§ 要件 1
TROCCO®導入に関する文章で、TROCCO®を活用した場合に即戦力化までにかかった期間はどれくらいでしたか。
§ 要件 2
TROCCO®導入に関する文章で、吉村氏が実際にサポートを受けて実感したTROCCO®の利点として挙げているものをすべて書き出してください。
§ 要件 3
TROCCO®導入に関する文章の最後の文に続けて、その先を書き足してください。

§ 読解テキスト
■ ■ ■ ■ ■ ■ ■

データ分析チームへのつなぎ込みを担当しているのが、データオペレーターという職種です。データ分析者のデータ整備面、つまり分析しやすいデータ構造であるデータマートに加工する役割を担っています」(吉村氏)

3つのチームが構築したデータ基盤の構造が、以下の構成図です。

構成図の左側が各グループ会社から収集する、PostgreSQLやMySQLなどのデータソースを指し、集約されたデータをデータウェアハウスやデータマートといったデータ基盤に蓄積していきます。そこからBIや分析用のツールへデータを流し込み、データ分析チームが活用するという流れです。

コストを抑えつつ多様なデータソースを集約するため、TROCCO®の導入を決定

データ組織の“連合軍”が構築したデータ基盤アーキテクチャの設計で抑えなければならなかった課題を吉村氏は「システム環境やデータソースがグループ会社ごとに全く異なる状況下で、いかにコストを抑えつつ多様なデータソースを集約していくか」だったと語りました。

この課題を解決するためにETLツールの導入を検討した結果、以下の要素を評価いただき、TROCCO®の導入を決定いただきました。

「特にデータエンジニアリング未経験者でも簡単に操作できることがポイントでした。データエンジニアの採用は難しく、データベースの知識を持つアプリケーションエンジニアであっても、戦力化までには1ヶ月ほどかかってしまいます。

しかしTROCCO®を活用した場合、1〜2週間もあれば即戦力化することができました。これは本当に想像よりも短く、しかも既存のデータエンジニアと遜色のないパフォーマンスを出すことが出来たのです。

加えて、実際にサポートを受けて実感した、TROCCO®というサービスの利点を3つまとめました。」(吉村氏)

① サポートの人にデータソースの知識がある

「各グループ会社が使用している、それぞれのシステムをつなぎ込むのはとても大変なことだと感じていたのですが、primeNumber社のサポート担当の方に問い合わせたところ、丁寧に一つひとつ教えていただくことができました。」(吉村氏)

② 並走して調査してくれて、解決に導いてくれる

「さまざまなデータソースがあり、苦労してデータ取り込んでいく中で生まれた疑問点を率直にサポートの方へお伝えすると、TROCCO®が対応しているデータソースか否かに関係なく並走して調べていただき、無事に解決することができました。」(吉村氏)

③ Slackコネクトでいつでも対応してくれる

「社内で使用しているSlackの機能であるSlackコネクトでつながることで、Slack上からご質問することができました。質問についてもおおよそ1時間で回答いただけたこともあり、とても助かりました」(吉村氏)

■ ■ ■ ■ ■ ■ ■

§ データ抜粋
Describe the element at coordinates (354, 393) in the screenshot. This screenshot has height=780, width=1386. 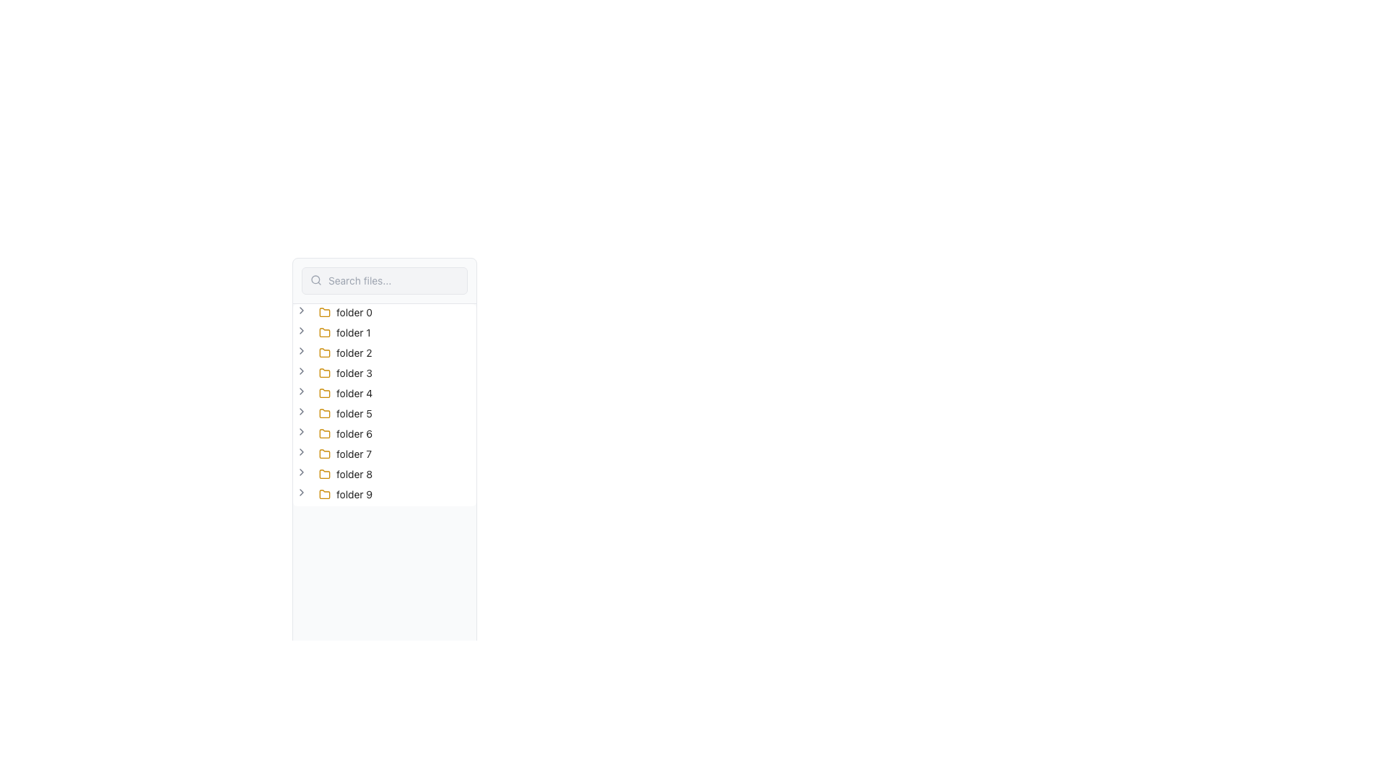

■ ■ ■ ■ ■ ■ ■

§ 演習出力 1
1〜2週間です。

§ 演習出力 2
- サポートの人にデータソースの知識がある
- 並走して調査してくれて、解決に導いてくれる
- Slackコネクトでいつでも対応してくれる

§ 演習出力 3
商品の需要予測や広告予算の最適化。安定したデータ基盤の構築によって得られた成果とは

バンダイナムコグループの各社が協力してデータマネジメント体制を構築し、データエンジニアによる開発やTROCCO®の導入によって、安定したデータ基盤を構築することができました。では、安定したデータ基盤を構築できたことによって、ネクサス社にはどのような変化が起きたのでしょうか。

「弊社にもともと置かれていたサイエンス部門とビジネス部門に加え、エンジニア部門とデータマネジメント部門が新たに設置されました。そこに利用者が安心・安全に使用できるデータ基盤が構築されたことで、今までサイエンス部門の中に留まっていたナレッジがすべての部門に共有され、部門に縛られないコミュニケーション量が増えました。結果、新しい施策がどんどん生み出されるようになり、ビジネスへの貢献度が高まったと感じています」(吉村氏)

安定したデータ基盤の構築によるメリットはネクサス社内の留まらず、バンダイナムコグループ全体のデータ活用にも好影響を与えています。「IP✕データ」で事業成長に貢献した具体的な事例について、それぞれ吉村氏に解説いただきました。

① 商品の需要予測導入で売上・利益増へ

解決した課題:商品の生産決定と生産完了まで数ヶ月のタイムラグがあるため、需要予測を見誤ると過剰在庫や在庫切れといった売上げの損失が起きてしまう

「今回構築したデータ基盤を使ってデータサイエンティストが予測することにより、以前よりも高精度な予測ができるようになりました。さらにポイントなのが、この案件はデータ分析者と、商品の担当者が協業して業務フローを構築したことにあります。データ分析者はあくまで予測までを行い、実際の商品生産の決定と発注は担当者の仕事としたことで、売上げと利益の増加に成功しました」(吉村氏)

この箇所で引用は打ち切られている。